El poder de Roma seguía dando sus frutos. El rey Sócrates se quedó sin trono y emprendió el regreso al Ponto, el rey Nicomedes ocupó dicho trono y al rey Ariobarzanes se le ordenó regresar a Capadocia. Los tres delegados permanecieron en Nicomedia para pasar el resto del verano y planear la invasión de Paflagonia, la franja de territorio que separaba Bitinia del Ponto a lo largo de las riberas del mar Euxino. Los templos de Paflagonia eran ricos en oro, al contrario de los del país de Nicomedes, como descubrieron con decepción los delegados. Al huir a Roma el año anterior, el anciano se había llevado consigo la mayor parte del tesoro, yendo a parar a las cuentas bancarias de varios romanos, desde Marco Emilio Escauro (que no le hacía ascos a aceptar un pequeño obsequio) hasta Manio Aquilio y Otras muchas manos codiciosas.

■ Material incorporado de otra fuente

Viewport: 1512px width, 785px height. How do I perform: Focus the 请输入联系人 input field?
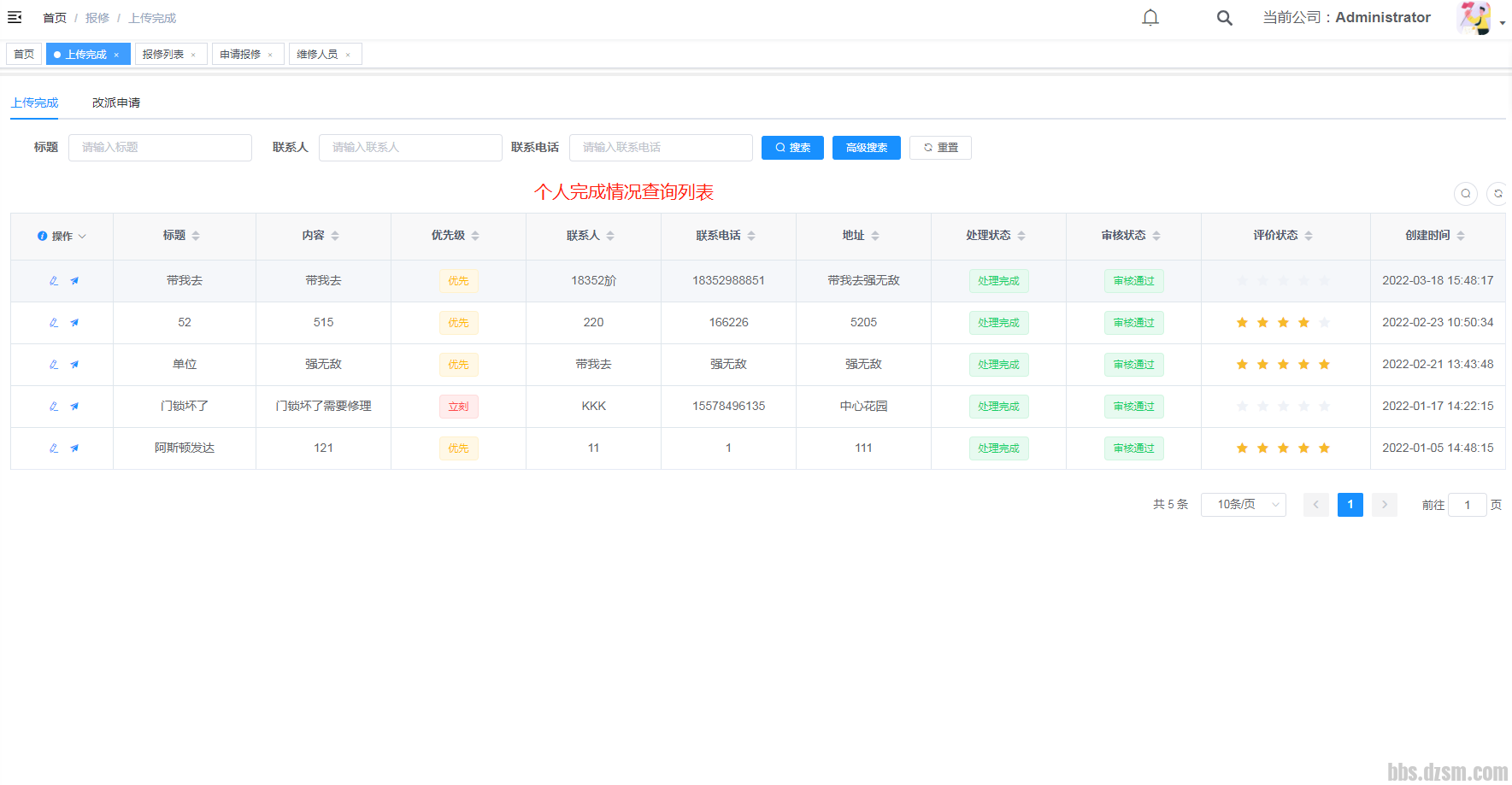tap(410, 148)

El descubrimiento de que Nicomedes no tenía oro había suscitado cierto odio entre los delegados, y Manlio y Malio se sentían engañados, mientras que Aquilio pensó que tendría que ingeniárselas para encontrar suficiente cantidad para darles satisfacción sin necesidad de recurrir a su depósito de Roma. Naturalmente, quien pagó las consecuencias fue el rey Nicomedes. Los tres nobles romanos le instaron denodadamente a que invadiese Paflagonia y le amenazaron con la pérdida del trono si no obedecía sus órdenes. Mensajes de Cayo Casio desde Pérgamo corroboraron las exigencias de la comisión, y Nicomedes cedió, movilizando su modesto pero bien armado ejército.

A fines de septiembre, los delegados y el anciano rey Nicomedes marchaban sobre Paflagonia, Aquilio al mando del ejército y el rey como simple invitado a la expedición. Deseando echar sal a las heridas de Mitrídates, Aquilio obligó a Nicomedes a cursar órdenes a las guarniciones navales y flotas de Bitinia del Bósforo tracio y del Helesponto para que no dejasen navegar a ningún barco del Ponto entre el mar Euxino y el mar Egeo. ¡Desafía a Roma si te atreves, rey Mitrídates!, era el aviso implícito en esta medida.

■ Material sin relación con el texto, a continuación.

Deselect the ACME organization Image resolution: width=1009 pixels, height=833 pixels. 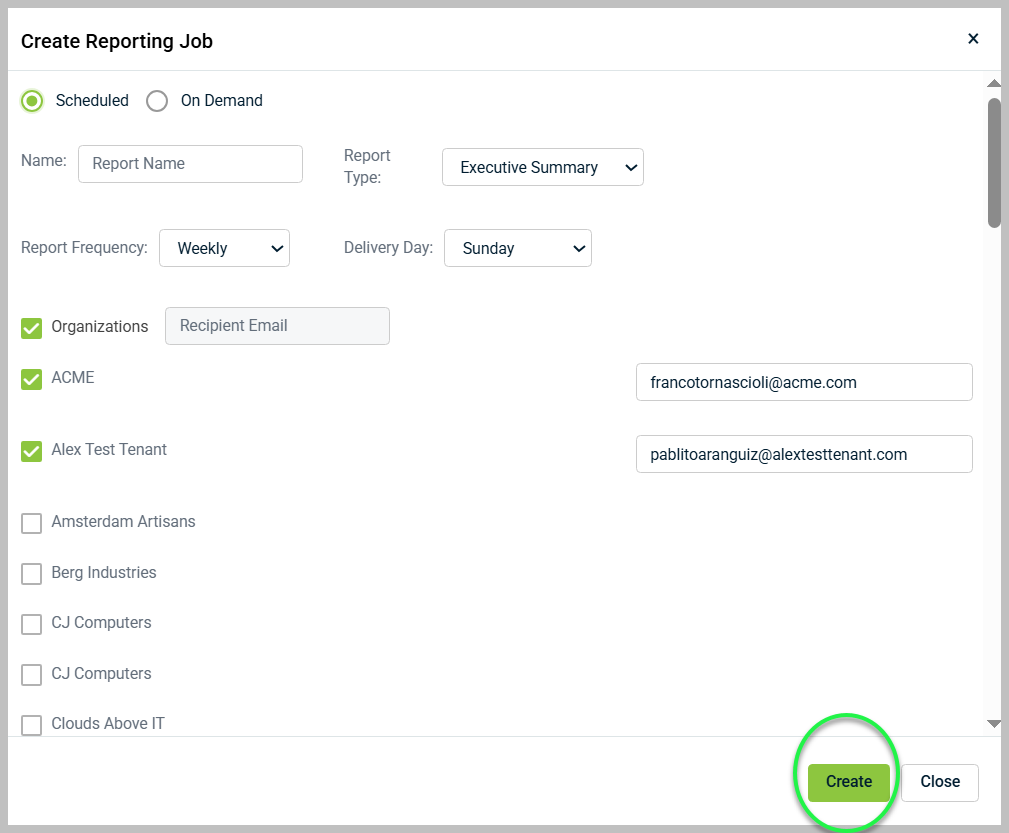pos(30,379)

Todo se desarrolló exactamente como había previsto Manio Aquilio. El ejército bitinio avanzó por la costa de Paflagonia asaltando ciudades y saqueando templos, al tiempo que crecía el montón de objetos de oro, capitulaba el gran puerto de Amastris, y
pila
menes, mandatario de la Paflagonia continental, unía sus fuerzas a las de los invasores romanos. En Amastris, los tres delegados decidieron regresar a Pérgamo, dejando al pobre y anciano rey invernando con su ejército entre Amastris y Sinope, peligrosamente próximo a la frontera del Ponto.

Fue en Pérgamo, a mediados de noviembre, donde los delegados recibieron una embajada del rey Mitrídates, quien hasta entonces no había dicho ni hecho nada. Encabezaba la delegación un tal Pelópidas, primo del rey.